Preparing for Round 2 of HIPAA Audits

The HHS Office of Civil Rights is gearing up for round two of HIPAA compliance audits. What should security leaders expect, and how should they prepare? David Holtzman of CynergisTek and Geoff Bibby of Zix offer insights and advice.

To start with, covered entities should recognize that their odds of being audited are far greater than they were in round one, and OCR has made no bones about what it expects to examine for compliance.

"It will be sort of like an open-book examination at school," says Holtzman, a former senior advisor at OCR. "You know what the questions are going to be before they're even asked."

Entities need to be prepared to present information about their risk assessments, risk management plans, privacy programs, breach notification plans - and especially about their business associate relationships, Holtzman says.

"I urge folks to prepare themselves not just for the questions they will be asked ... but also how they're going to be prepared to provide this information about their business associates," he says.

A key component of security is to ensure that any email correspondence that contains personal health information - whether in correspondence with a patient, caregiver or third-party - is encrypted.

"Adding email encryption is really rather simple," says Bibby, VP of Marketing at Zix. "You can have a policy gateway at the perimeter of your network that will scan messages as they leave and enter the enterprise, look for sensitive information, and as soon as it detects that there is PHI within the message, it will immediately trigger encryption."

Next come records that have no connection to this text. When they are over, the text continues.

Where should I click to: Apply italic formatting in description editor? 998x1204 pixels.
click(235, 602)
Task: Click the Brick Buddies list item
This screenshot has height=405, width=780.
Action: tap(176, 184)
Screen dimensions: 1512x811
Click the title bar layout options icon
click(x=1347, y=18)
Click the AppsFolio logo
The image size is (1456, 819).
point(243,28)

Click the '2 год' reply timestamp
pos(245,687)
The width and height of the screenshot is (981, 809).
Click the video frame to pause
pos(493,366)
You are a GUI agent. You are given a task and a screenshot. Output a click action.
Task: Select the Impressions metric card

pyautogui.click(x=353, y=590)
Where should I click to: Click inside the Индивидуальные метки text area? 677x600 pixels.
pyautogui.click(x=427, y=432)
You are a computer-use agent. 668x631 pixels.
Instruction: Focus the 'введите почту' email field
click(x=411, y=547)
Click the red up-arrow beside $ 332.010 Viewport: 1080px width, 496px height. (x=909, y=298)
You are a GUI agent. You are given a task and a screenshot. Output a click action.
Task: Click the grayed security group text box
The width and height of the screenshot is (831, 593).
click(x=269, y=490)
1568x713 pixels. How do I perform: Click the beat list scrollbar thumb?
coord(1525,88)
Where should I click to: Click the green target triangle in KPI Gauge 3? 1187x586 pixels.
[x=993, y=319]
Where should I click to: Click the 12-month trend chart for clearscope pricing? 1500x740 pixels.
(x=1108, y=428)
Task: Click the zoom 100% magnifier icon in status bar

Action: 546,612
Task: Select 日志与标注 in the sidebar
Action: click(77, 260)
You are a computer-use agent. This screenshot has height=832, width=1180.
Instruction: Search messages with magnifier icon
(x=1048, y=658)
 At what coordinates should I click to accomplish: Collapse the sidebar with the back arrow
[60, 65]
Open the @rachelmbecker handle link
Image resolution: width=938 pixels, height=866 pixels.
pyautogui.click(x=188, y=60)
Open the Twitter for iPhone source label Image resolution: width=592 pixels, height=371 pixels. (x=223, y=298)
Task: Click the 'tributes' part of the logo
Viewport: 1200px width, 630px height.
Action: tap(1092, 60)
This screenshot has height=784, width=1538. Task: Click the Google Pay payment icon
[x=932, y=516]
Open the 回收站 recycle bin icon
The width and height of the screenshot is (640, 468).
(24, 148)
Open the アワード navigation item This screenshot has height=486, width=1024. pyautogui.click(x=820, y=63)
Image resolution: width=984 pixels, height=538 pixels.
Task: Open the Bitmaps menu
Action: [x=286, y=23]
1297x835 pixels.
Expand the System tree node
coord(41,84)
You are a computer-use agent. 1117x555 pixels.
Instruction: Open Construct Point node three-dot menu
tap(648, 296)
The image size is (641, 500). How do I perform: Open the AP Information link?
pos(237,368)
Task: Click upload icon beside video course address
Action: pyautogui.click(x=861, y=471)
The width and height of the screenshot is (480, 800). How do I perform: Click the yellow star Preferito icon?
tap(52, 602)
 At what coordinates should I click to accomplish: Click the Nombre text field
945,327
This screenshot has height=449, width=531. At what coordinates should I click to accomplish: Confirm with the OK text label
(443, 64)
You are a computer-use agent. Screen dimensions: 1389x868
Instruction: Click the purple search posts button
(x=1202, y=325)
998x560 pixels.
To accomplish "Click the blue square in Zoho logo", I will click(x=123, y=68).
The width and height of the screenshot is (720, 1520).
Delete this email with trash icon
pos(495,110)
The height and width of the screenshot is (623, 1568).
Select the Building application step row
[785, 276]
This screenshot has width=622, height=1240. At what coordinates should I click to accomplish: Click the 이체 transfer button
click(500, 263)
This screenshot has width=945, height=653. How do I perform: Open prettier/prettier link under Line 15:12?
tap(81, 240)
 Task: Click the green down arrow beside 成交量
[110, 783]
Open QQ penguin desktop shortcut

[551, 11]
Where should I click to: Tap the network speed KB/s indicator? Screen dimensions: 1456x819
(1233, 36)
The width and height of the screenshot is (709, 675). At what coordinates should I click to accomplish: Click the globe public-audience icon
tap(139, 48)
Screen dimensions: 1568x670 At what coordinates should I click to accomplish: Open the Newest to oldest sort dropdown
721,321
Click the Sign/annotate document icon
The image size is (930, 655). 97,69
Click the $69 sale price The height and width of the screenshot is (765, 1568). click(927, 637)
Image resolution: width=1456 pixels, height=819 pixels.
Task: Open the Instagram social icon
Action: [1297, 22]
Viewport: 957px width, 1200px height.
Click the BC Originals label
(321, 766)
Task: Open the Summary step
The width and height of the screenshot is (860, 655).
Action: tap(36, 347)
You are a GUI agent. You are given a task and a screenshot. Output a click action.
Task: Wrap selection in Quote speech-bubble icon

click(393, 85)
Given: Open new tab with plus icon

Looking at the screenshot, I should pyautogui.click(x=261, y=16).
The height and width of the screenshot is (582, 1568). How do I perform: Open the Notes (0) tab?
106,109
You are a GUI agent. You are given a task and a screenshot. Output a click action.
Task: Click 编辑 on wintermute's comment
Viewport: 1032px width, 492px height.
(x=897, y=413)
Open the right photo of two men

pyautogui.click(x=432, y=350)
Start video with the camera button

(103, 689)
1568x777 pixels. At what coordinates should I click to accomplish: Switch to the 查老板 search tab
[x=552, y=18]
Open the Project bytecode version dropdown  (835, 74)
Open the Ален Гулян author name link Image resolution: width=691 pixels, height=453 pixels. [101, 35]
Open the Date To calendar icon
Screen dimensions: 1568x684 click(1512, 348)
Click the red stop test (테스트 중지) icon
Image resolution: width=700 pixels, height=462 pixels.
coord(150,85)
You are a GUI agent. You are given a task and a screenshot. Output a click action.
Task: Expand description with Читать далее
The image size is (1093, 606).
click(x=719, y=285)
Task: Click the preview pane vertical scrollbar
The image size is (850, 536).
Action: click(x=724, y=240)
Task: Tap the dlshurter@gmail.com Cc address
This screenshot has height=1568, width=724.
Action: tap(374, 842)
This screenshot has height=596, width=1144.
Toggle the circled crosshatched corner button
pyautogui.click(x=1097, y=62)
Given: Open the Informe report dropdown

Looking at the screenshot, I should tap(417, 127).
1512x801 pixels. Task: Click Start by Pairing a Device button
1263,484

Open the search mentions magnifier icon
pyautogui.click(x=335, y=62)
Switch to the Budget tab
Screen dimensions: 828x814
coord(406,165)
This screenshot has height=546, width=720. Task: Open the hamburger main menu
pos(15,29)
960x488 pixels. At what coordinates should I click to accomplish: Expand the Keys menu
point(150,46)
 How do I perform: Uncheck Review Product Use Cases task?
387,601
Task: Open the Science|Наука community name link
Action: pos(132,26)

In an interview about preparing for round 2 of the HIPAA audits, Holtzman and Bibby discuss:

What covered entities should expect from auditors; The new emphasis on business associates; The role of email security in helping to ensure compliance.

Holtzman joined the information security consulting firm CynergisTek in 2013, where he serves as vice president of privacy and security compliance services. Previously, the attorney was a senior adviser at the Department of Health and Human Services' Office for Civil Rights, where he played key roles in planning and developing policy and guidance issued under HIPAA and HITECH Act regulations. Earlier, Holtzman served as the privacy and security officer for Kaiser Permanente's Mid-Atlantic region.

Bibby joined Zix in September 2003 and serves as Vice President of Marketing. He has more than 15 years of experience in high tech marketing. Prior to Zix, he spent six years at Entrust Inc., an internet security vendor, where he served in various management roles, including Marketing Director for Entrust European operations.